Records for the task
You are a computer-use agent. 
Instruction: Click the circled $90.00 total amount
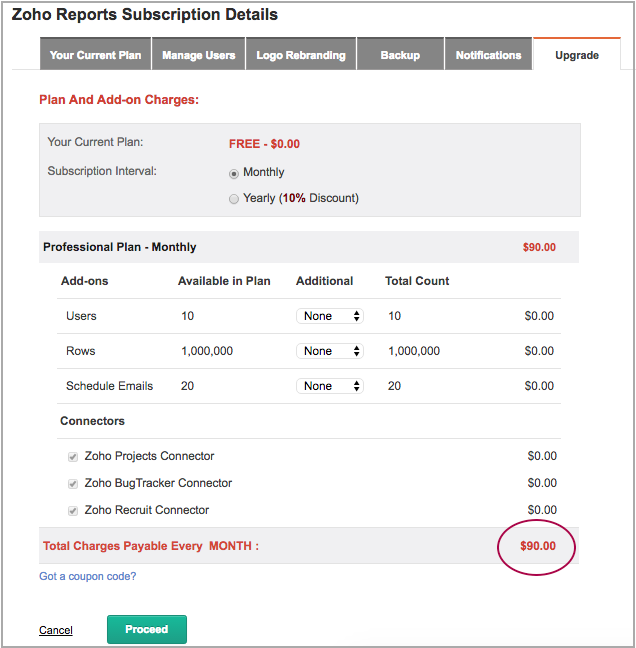(x=537, y=546)
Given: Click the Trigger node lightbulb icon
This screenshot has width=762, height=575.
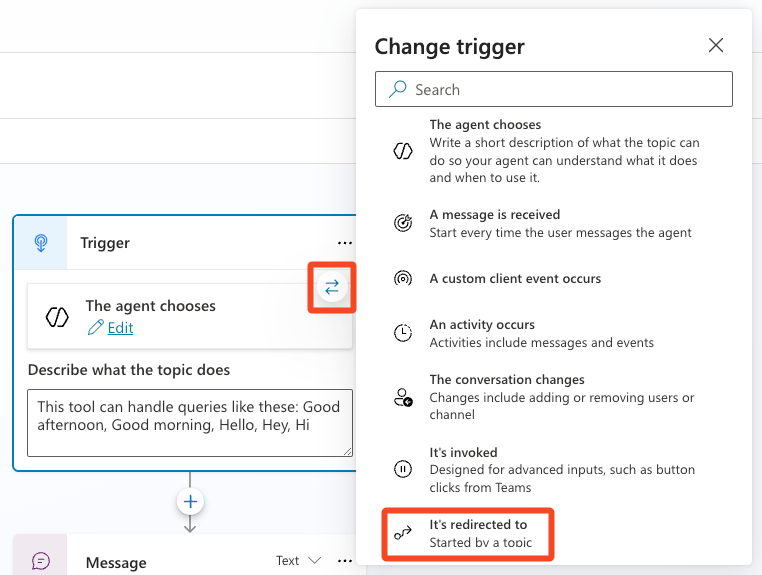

Exercise description
Recast every line of the rows above as a numbered list, skipping blank lines and leaving out the pictures.

Exercise response
1. You are a computer-use agent. 
2. Instruction: Click the circled $90.00 total amount
3. (x=537, y=546)
4. Given: Click the Trigger node lightbulb icon
5. This screenshot has width=762, height=575.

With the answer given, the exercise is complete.